# Qb online



## DeanV (Apr 18, 2007)

Anyone using qb online? Tempted to switch from desktop qb so I can do more stuff on the road more easily.


----------



## plainpainter (Nov 6, 2007)

you mean quickbook? I am doing the Intiut online payment network system now.


----------



## DeanV (Apr 18, 2007)

Yep, they have a full online quickbooks version, but i do not like the cost. With payroll, 61/month.


----------



## George Z (Apr 15, 2007)

I would love to use it 
but it does not sync with T-Sheets (time tracking)


----------



## premierpainter (Apr 17, 2007)

We use the online version and love it. Yes it is a little pricey but it works well


----------



## vermontpainter (Dec 24, 2007)

That doesnt seem like much money, if it gave you full mobility. For a one man show, that would be $.38/hr based on 160 mh/month. Two man operation, $.19/hr. 4 man, $.095/hr.
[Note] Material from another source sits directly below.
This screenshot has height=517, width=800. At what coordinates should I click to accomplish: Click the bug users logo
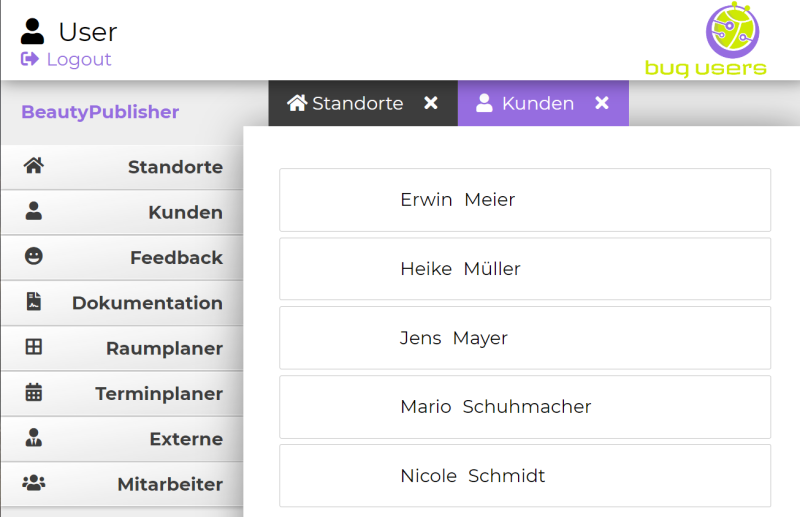tap(705, 40)
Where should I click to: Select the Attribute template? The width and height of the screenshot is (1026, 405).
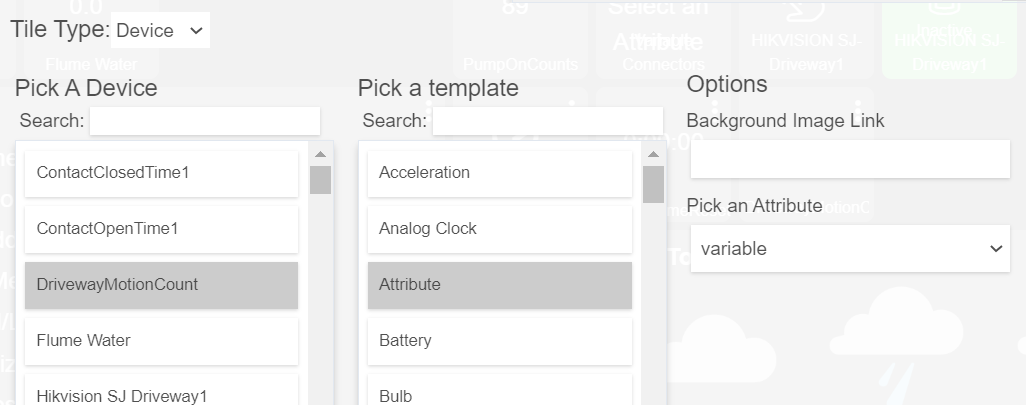coord(500,285)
Heck, if you have enough guys, it would practically be free.


----------



## DeanV (Apr 18, 2007)

But Scott a leading researcher has proven that HO's will hire someone else for a savings of only 0.0031743%.


----------



## vermontpainter (Dec 24, 2007)

DeanV said:


> But Scott a leading researcher has proven that HO's will hire someone else for a savings of only 0.0031743%.


Good point.


----------